<<<<

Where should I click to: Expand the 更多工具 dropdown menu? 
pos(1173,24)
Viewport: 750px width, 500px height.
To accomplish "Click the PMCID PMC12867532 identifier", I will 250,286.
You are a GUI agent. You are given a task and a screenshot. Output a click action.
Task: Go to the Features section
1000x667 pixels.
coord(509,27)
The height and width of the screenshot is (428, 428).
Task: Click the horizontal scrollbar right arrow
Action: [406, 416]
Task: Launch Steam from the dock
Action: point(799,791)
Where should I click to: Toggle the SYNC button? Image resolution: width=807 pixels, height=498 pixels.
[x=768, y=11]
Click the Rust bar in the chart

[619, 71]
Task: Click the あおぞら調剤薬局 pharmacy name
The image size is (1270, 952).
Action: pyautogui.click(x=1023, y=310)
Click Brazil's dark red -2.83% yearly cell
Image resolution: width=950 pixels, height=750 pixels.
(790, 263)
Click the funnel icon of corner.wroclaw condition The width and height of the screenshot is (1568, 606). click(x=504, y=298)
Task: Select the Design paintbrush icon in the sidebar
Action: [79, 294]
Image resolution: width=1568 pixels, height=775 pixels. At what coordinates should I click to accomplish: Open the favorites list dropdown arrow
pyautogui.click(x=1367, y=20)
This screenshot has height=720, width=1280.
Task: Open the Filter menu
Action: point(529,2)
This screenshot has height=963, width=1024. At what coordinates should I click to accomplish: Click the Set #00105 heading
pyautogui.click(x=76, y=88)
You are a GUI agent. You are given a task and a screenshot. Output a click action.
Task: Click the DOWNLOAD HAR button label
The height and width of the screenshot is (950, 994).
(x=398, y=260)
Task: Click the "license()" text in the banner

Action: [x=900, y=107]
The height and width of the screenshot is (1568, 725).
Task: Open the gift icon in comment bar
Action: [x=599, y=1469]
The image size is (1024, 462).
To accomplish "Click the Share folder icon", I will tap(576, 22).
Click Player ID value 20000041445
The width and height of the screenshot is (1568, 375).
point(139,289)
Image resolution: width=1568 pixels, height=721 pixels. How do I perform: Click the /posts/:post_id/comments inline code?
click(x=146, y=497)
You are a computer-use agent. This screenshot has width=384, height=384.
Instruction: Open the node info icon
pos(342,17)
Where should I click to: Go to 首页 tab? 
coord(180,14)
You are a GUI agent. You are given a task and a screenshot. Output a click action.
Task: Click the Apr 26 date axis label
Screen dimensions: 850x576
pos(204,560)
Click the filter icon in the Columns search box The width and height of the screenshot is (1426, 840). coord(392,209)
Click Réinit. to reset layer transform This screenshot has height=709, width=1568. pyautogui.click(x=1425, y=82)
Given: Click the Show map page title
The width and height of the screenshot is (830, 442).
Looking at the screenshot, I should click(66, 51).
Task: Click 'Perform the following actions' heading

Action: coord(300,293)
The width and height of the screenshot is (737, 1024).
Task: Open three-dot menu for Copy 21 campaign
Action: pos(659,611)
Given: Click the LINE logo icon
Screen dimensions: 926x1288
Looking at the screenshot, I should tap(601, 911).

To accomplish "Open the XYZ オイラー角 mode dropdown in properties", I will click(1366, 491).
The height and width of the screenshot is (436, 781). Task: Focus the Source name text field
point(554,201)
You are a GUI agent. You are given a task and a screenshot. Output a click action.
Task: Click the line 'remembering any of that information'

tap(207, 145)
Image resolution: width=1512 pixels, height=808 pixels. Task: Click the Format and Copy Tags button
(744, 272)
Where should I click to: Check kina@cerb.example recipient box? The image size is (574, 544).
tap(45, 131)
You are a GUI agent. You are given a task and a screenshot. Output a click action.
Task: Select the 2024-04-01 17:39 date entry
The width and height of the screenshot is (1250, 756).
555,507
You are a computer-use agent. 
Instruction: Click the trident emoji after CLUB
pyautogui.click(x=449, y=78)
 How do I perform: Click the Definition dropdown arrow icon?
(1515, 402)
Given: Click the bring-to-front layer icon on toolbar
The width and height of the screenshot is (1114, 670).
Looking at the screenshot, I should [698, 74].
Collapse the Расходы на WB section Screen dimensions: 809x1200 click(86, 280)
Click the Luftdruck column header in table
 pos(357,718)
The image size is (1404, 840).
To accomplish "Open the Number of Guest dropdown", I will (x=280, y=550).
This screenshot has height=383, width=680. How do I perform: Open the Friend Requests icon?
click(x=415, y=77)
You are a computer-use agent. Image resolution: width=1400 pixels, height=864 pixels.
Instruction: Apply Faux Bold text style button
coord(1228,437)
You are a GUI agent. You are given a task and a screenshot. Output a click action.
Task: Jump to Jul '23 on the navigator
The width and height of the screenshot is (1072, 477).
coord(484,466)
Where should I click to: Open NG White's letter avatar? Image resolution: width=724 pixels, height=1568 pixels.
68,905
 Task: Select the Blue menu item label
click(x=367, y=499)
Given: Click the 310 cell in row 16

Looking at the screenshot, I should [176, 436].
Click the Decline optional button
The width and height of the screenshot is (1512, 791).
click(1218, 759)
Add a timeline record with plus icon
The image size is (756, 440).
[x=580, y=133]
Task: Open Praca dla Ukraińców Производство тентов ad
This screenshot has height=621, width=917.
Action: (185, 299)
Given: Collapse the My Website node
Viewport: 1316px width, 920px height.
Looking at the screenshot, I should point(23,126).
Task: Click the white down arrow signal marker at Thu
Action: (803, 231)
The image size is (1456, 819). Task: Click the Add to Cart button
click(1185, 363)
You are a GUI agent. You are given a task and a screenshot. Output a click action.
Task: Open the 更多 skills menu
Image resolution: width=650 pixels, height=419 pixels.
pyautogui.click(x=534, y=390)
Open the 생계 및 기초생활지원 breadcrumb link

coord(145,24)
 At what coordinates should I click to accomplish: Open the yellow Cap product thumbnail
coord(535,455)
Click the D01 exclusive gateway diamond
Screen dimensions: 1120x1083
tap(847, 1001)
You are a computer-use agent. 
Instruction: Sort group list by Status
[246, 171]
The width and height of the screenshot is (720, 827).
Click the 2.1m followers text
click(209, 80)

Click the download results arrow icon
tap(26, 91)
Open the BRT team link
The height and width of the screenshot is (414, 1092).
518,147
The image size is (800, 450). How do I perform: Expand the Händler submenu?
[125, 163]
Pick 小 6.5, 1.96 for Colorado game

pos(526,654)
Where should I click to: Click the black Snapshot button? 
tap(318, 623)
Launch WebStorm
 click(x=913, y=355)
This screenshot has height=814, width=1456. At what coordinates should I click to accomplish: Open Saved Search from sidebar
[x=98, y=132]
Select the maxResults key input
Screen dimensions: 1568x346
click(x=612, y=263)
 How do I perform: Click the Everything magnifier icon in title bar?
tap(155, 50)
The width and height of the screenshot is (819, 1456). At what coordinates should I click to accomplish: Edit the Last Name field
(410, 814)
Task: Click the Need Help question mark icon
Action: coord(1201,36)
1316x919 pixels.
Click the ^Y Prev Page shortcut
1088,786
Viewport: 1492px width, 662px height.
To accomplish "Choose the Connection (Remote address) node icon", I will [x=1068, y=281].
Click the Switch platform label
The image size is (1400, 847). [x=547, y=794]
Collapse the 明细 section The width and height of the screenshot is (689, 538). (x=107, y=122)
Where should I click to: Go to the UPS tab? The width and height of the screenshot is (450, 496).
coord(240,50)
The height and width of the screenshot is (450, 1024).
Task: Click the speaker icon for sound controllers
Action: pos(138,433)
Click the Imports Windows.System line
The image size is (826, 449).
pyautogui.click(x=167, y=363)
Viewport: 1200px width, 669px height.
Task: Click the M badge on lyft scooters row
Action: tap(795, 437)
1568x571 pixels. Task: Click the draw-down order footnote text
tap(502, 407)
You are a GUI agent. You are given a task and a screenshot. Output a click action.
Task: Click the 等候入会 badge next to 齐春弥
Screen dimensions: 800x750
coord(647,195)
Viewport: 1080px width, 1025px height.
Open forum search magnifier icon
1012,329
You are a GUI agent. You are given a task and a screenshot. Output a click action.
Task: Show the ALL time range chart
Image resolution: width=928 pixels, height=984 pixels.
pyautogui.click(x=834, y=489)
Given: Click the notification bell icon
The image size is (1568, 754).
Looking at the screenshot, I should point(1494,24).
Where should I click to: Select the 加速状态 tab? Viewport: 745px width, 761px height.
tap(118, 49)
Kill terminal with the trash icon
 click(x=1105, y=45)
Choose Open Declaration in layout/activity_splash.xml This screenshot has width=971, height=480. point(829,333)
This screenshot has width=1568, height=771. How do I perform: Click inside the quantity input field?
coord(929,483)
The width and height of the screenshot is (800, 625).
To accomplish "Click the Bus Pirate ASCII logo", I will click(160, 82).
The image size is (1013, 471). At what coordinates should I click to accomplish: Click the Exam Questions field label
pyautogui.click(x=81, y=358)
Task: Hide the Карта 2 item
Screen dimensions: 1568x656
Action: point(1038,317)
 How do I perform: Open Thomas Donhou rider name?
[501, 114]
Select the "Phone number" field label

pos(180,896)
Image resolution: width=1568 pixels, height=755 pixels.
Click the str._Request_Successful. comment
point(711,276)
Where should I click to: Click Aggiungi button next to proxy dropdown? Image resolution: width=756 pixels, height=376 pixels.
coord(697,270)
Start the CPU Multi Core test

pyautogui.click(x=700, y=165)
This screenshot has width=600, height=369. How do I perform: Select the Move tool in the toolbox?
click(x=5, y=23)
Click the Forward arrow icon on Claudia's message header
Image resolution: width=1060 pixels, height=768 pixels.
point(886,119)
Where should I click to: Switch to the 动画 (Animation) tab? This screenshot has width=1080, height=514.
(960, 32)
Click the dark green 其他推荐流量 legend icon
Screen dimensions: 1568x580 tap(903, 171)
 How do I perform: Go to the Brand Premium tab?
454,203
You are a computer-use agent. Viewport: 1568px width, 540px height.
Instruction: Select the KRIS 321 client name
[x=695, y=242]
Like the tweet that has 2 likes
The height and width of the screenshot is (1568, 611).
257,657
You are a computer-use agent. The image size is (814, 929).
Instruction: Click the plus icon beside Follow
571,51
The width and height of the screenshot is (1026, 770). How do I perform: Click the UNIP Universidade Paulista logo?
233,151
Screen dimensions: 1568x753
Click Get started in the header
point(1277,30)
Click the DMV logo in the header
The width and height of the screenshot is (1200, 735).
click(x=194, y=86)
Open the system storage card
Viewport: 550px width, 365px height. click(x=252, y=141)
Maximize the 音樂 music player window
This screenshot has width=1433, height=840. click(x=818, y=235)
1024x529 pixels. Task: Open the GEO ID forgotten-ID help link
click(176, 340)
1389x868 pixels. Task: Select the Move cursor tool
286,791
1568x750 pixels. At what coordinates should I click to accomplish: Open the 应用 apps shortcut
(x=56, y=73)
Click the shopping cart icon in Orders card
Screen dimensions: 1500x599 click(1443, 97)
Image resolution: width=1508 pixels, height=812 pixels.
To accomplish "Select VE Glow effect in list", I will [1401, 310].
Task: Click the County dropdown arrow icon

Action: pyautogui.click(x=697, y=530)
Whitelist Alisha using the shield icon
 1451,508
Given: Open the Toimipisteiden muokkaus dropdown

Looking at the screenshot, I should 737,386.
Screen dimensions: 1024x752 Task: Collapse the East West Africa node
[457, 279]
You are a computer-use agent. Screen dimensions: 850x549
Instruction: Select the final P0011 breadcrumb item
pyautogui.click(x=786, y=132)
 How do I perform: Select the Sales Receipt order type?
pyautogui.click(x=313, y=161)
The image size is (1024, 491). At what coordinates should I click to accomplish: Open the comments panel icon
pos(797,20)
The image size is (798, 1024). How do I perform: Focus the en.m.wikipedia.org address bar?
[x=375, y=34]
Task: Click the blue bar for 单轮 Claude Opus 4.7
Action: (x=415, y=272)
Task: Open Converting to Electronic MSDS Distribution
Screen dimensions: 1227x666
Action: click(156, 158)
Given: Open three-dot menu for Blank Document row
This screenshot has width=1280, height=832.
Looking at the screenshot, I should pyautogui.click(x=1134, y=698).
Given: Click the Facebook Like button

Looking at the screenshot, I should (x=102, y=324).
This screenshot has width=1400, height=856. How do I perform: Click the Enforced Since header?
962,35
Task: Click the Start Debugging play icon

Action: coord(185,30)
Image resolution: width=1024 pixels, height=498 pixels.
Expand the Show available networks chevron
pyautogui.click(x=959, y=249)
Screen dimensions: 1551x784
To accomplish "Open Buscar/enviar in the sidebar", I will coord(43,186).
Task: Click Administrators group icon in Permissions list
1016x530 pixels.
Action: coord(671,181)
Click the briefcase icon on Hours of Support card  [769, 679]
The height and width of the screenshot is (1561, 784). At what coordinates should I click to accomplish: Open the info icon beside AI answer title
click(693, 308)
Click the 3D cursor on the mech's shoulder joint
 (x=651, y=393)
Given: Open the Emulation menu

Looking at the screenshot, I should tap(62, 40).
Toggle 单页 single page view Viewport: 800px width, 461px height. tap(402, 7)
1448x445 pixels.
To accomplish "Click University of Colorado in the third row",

>>>>

• Problem requirements
Filter the listing above and copy out each line that contains the string "Colorado".

• Result for this exercise
Pick 小 6.5, 1.96 for Colorado game
To accomplish "Click University of Colorado in the third row",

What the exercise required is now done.